[Dataset entries]
--

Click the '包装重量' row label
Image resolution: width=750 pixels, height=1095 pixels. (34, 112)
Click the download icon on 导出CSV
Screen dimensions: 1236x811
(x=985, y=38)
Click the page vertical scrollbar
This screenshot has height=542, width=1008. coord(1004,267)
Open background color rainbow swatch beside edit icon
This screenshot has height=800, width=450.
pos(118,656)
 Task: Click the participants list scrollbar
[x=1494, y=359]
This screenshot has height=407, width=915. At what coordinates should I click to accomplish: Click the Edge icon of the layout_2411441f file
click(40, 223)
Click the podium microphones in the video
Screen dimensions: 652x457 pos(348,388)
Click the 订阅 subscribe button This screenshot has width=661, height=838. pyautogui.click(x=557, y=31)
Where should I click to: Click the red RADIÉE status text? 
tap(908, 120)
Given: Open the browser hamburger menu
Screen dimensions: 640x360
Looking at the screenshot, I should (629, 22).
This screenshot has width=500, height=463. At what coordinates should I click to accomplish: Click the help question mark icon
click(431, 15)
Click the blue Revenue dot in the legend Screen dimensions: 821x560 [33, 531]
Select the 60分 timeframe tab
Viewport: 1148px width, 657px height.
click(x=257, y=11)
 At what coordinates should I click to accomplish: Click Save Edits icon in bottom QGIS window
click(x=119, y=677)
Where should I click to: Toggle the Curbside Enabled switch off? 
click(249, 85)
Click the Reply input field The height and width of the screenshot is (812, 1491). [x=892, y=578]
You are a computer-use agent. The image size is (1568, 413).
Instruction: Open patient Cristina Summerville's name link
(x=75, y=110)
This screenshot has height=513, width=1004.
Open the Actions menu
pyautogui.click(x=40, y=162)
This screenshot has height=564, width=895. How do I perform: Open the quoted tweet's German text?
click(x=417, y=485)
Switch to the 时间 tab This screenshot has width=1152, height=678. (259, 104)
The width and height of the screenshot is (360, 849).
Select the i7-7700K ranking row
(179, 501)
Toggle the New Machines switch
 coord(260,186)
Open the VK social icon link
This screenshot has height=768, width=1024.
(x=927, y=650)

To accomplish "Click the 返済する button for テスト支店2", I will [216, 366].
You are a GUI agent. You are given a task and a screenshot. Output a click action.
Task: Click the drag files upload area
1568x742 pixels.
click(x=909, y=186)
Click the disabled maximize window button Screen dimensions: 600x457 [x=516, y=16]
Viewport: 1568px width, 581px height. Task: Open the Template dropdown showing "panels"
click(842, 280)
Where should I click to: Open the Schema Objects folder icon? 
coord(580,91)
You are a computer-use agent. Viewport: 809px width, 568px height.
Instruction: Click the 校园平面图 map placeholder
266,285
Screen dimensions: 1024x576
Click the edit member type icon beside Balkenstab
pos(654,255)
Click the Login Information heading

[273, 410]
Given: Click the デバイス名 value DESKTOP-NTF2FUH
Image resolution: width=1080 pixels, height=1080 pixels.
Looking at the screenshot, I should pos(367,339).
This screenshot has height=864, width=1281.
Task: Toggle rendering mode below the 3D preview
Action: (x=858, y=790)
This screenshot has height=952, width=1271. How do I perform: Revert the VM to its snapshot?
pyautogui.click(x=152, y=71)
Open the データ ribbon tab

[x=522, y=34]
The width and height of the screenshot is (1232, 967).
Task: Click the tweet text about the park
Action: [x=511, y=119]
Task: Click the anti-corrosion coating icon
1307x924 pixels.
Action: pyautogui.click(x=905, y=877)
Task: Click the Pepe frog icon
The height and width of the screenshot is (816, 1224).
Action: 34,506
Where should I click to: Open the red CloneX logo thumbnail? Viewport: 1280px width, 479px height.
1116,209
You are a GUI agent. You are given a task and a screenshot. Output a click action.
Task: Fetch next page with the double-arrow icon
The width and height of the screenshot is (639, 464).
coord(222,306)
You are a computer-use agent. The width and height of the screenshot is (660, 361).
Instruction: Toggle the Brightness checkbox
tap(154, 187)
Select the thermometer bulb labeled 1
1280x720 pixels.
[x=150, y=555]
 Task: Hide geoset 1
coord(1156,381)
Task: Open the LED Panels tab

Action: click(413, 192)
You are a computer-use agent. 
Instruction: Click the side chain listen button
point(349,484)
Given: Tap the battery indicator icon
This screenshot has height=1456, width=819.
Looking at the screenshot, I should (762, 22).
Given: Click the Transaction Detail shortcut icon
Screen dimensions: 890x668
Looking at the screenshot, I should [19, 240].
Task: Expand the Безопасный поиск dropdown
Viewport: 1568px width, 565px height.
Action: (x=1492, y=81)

--

- Activity
Word-for-word copies of all the records are required.

- Answer to this task
Click the '包装重量' row label
Image resolution: width=750 pixels, height=1095 pixels. (34, 112)
Click the download icon on 导出CSV
Screen dimensions: 1236x811
(x=985, y=38)
Click the page vertical scrollbar
This screenshot has height=542, width=1008. coord(1004,267)
Open background color rainbow swatch beside edit icon
This screenshot has height=800, width=450.
pos(118,656)
 Task: Click the participants list scrollbar
[x=1494, y=359]
This screenshot has height=407, width=915. At what coordinates should I click to accomplish: Click the Edge icon of the layout_2411441f file
click(40, 223)
Click the podium microphones in the video
Screen dimensions: 652x457 pos(348,388)
Click the 订阅 subscribe button This screenshot has width=661, height=838. pyautogui.click(x=557, y=31)
Where should I click to: Click the red RADIÉE status text? 
tap(908, 120)
Given: Open the browser hamburger menu
Screen dimensions: 640x360
Looking at the screenshot, I should (629, 22).
This screenshot has width=500, height=463. At what coordinates should I click to accomplish: Click the help question mark icon
click(431, 15)
Click the blue Revenue dot in the legend Screen dimensions: 821x560 [33, 531]
Select the 60分 timeframe tab
Viewport: 1148px width, 657px height.
click(x=257, y=11)
 At what coordinates should I click to accomplish: Click Save Edits icon in bottom QGIS window
click(x=119, y=677)
Where should I click to: Toggle the Curbside Enabled switch off? 
click(249, 85)
Click the Reply input field The height and width of the screenshot is (812, 1491). [x=892, y=578]
You are a computer-use agent. The image size is (1568, 413).
Instruction: Open patient Cristina Summerville's name link
(x=75, y=110)
This screenshot has height=513, width=1004.
Open the Actions menu
pyautogui.click(x=40, y=162)
This screenshot has height=564, width=895. How do I perform: Open the quoted tweet's German text?
click(x=417, y=485)
Switch to the 时间 tab This screenshot has width=1152, height=678. (259, 104)
The width and height of the screenshot is (360, 849).
Select the i7-7700K ranking row
(179, 501)
Toggle the New Machines switch
 coord(260,186)
Open the VK social icon link
This screenshot has height=768, width=1024.
(x=927, y=650)

To accomplish "Click the 返済する button for テスト支店2", I will [216, 366].
You are a GUI agent. You are given a task and a screenshot. Output a click action.
Task: Click the drag files upload area
1568x742 pixels.
click(x=909, y=186)
Click the disabled maximize window button Screen dimensions: 600x457 [x=516, y=16]
Viewport: 1568px width, 581px height. Task: Open the Template dropdown showing "panels"
click(842, 280)
Where should I click to: Open the Schema Objects folder icon? 
coord(580,91)
You are a computer-use agent. Viewport: 809px width, 568px height.
Instruction: Click the 校园平面图 map placeholder
266,285
Screen dimensions: 1024x576
Click the edit member type icon beside Balkenstab
pos(654,255)
Click the Login Information heading

[273, 410]
Given: Click the デバイス名 value DESKTOP-NTF2FUH
Image resolution: width=1080 pixels, height=1080 pixels.
Looking at the screenshot, I should pos(367,339).
This screenshot has height=864, width=1281.
Task: Toggle rendering mode below the 3D preview
Action: (x=858, y=790)
This screenshot has height=952, width=1271. How do I perform: Revert the VM to its snapshot?
pyautogui.click(x=152, y=71)
Open the データ ribbon tab

[x=522, y=34]
The width and height of the screenshot is (1232, 967).
Task: Click the tweet text about the park
Action: [x=511, y=119]
Task: Click the anti-corrosion coating icon
1307x924 pixels.
Action: pyautogui.click(x=905, y=877)
Task: Click the Pepe frog icon
The height and width of the screenshot is (816, 1224).
Action: 34,506
Where should I click to: Open the red CloneX logo thumbnail? Viewport: 1280px width, 479px height.
1116,209
You are a GUI agent. You are given a task and a screenshot. Output a click action.
Task: Fetch next page with the double-arrow icon
The width and height of the screenshot is (639, 464).
coord(222,306)
You are a computer-use agent. The width and height of the screenshot is (660, 361).
Instruction: Toggle the Brightness checkbox
tap(154, 187)
Select the thermometer bulb labeled 1
1280x720 pixels.
[x=150, y=555]
 Task: Hide geoset 1
coord(1156,381)
Task: Open the LED Panels tab

Action: click(413, 192)
You are a computer-use agent. 
Instruction: Click the side chain listen button
point(349,484)
Given: Tap the battery indicator icon
This screenshot has height=1456, width=819.
Looking at the screenshot, I should (762, 22).
Given: Click the Transaction Detail shortcut icon
Screen dimensions: 890x668
Looking at the screenshot, I should [19, 240].
Task: Expand the Безопасный поиск dropdown
Viewport: 1568px width, 565px height.
Action: (x=1492, y=81)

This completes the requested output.